Children are encouraged to explore, experiment, practice, rediscover and consolidate skills within a discreet art lesson but also make connections in subsequent art lessons and in cross curricular learning. Care is taken that skills are built on and different approaches are explored when subjects overlap, for example portraiture and still life. Both contemporary and more traditional artists are studied which ensures that children are exposed to a range of styles and skills. While there is a varied but structured curriculum and children learn specific skills, children recognise that they can also have their own interpretation which works well with the school improvement priority of celebrating children’s achievements and individuality through S=P+A+C+E for Me.
Expectations are high but Art is accessible to all and the process as well as the product is celebrated and areas where children have had opportunities to ‘Go Deeper’ can be identified through how they approach a task, their language and ability to articulate their intent. Children may be disappointed with ‘final results’ but are encouraged to celebrate what went well and to recognise how to improve next time making S=P+A+C+E for their learning.
There is an increasingly wide variety of different media being used in Art and remote learning has provided an opportunity for teachers to research artists, techniques and skills to explore and widen their own knowledge to confidently support children in Art and Design.

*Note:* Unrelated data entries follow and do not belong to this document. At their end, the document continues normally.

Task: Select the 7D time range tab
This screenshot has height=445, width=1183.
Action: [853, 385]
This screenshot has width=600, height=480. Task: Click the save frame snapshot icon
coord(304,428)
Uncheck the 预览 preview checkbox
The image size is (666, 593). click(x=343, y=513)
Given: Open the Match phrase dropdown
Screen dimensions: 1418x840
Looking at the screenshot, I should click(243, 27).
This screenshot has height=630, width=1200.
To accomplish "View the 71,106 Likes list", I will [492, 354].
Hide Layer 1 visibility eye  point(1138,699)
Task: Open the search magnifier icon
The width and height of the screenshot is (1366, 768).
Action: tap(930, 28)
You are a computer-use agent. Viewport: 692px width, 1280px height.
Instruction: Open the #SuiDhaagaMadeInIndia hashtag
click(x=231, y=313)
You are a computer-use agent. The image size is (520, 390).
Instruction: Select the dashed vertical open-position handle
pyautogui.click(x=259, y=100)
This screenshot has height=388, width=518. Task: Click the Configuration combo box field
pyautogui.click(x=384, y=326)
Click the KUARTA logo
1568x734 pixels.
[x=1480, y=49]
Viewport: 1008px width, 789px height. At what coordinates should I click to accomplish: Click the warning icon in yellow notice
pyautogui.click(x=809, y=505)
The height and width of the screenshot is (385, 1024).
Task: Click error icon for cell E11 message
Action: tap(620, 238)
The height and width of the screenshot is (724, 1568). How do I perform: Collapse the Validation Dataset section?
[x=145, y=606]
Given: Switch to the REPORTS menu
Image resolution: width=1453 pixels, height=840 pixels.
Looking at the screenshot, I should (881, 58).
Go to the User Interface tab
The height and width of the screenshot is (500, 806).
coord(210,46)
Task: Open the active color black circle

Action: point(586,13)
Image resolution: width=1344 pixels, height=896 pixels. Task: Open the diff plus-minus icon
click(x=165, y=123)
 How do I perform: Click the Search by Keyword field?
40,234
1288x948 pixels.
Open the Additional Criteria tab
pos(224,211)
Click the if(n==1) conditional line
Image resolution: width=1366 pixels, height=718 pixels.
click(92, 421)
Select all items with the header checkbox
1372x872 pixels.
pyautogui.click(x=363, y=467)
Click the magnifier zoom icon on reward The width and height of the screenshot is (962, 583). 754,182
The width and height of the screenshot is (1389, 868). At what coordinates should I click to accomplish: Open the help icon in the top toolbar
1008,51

Subsequently, there has been a noticeable range of traditional and contemporary artists informing the artwork.
Links are made to topics and children understand the relevance and purpose of learning in Art and how these relate to potential career opportunities later in life. Where possible, local links are made, for example Year 1 study the work of the ‘artist gardener’ Gertrude Jeykll. Year 2 illustrate in the style of E.H. Shepard and design and make tiles influenced by Mary Watts. There have been opportunities for children to see artists in action, for example when questioning our mural artist at work, and looking forward, we hope to welcome art practitioners to school again and for children to visit galleries and museums once more.
Children have their own central gallery – The Gallery – and art club which are popular features of the school admired by all. Art is assessed through process to final piece through specific criteria and codes, learning reflections, peer and self-evaluation and whether the artwork has succeeded in meeting the learning challenge. Assessment can be written and verbal with care taken to respect the subjectivity of the subject.
Art has a high profile in school, evidenced by work produced in class, in sketchbooks, displayed in our school gallery named ‘The Canvas’ and in the classroom and in children’s comments during Art learning walks. While teachers choose work to display in The Canvas, children are motivated to have their artwork displayed and it is a popular feature and talking point of the school. Experience organisers are being trialled to give context to a new topic, artist or art movement with the children’s involvement. Story books and biographies have also been provided to give children a deeper understanding and teachers are encouraged to create a focus in their classroom to display this, alongside appropriate vocabulary.
Children are starting to be more confident and to become more critical when assessing their own and other’s art. It is important to learn the art of constructive criticism in order to progress and to recognise why something hasn’t worked and how to improve. Children are moving away from a vague response to starting to have the vocabulary to articulate what worked well and what skill they need to improve. One aspect of greater depth is that ability to articulate and act on constructive criticism and advice. Children are also beginning to respond to the marking codes in their sketchbooks and verbal feedback to see where they need to improve and identify their next steps.